Across the whole listing, state how many lines include "computer". Add nothing to that number.

Start of Given information

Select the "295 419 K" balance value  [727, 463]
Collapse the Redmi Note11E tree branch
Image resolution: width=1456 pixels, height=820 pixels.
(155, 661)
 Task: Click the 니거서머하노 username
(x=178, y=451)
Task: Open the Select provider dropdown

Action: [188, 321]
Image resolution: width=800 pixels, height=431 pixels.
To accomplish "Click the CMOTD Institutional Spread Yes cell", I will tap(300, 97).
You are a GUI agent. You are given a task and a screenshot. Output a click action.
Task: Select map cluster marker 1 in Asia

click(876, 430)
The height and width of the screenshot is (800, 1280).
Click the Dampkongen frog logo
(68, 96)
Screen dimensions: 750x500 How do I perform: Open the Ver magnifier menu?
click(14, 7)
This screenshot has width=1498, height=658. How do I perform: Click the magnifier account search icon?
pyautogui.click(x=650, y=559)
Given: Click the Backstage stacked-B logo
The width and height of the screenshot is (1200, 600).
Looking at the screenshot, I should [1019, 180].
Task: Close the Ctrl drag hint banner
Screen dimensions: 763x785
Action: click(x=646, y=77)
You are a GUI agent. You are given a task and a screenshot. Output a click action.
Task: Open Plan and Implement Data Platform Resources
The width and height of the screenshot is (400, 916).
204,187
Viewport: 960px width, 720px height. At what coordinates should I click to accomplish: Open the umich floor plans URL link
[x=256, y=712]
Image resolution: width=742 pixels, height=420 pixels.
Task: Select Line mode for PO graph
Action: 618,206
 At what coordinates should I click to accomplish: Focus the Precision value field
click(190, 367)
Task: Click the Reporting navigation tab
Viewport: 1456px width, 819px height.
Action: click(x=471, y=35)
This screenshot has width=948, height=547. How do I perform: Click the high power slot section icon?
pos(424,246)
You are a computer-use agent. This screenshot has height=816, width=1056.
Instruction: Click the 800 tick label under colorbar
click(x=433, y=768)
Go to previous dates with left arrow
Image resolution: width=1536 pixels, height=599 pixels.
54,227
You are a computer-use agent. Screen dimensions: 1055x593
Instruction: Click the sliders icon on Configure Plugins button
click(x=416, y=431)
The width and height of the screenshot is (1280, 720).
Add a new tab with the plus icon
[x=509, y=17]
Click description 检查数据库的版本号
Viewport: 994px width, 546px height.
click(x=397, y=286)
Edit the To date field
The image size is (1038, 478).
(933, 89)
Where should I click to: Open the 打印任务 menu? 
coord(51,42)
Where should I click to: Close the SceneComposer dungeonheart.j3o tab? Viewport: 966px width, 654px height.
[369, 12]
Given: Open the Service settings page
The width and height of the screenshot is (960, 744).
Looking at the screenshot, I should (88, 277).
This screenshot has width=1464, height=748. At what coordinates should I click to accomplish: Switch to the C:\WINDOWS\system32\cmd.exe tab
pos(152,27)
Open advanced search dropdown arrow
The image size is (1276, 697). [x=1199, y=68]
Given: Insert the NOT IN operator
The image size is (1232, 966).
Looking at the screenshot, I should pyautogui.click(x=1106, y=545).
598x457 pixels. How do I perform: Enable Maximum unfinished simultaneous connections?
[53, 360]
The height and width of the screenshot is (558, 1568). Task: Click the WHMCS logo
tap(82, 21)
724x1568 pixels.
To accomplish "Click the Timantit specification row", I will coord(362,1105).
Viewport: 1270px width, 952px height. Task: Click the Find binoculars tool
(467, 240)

End of Given information

▶ _Response to the task_
2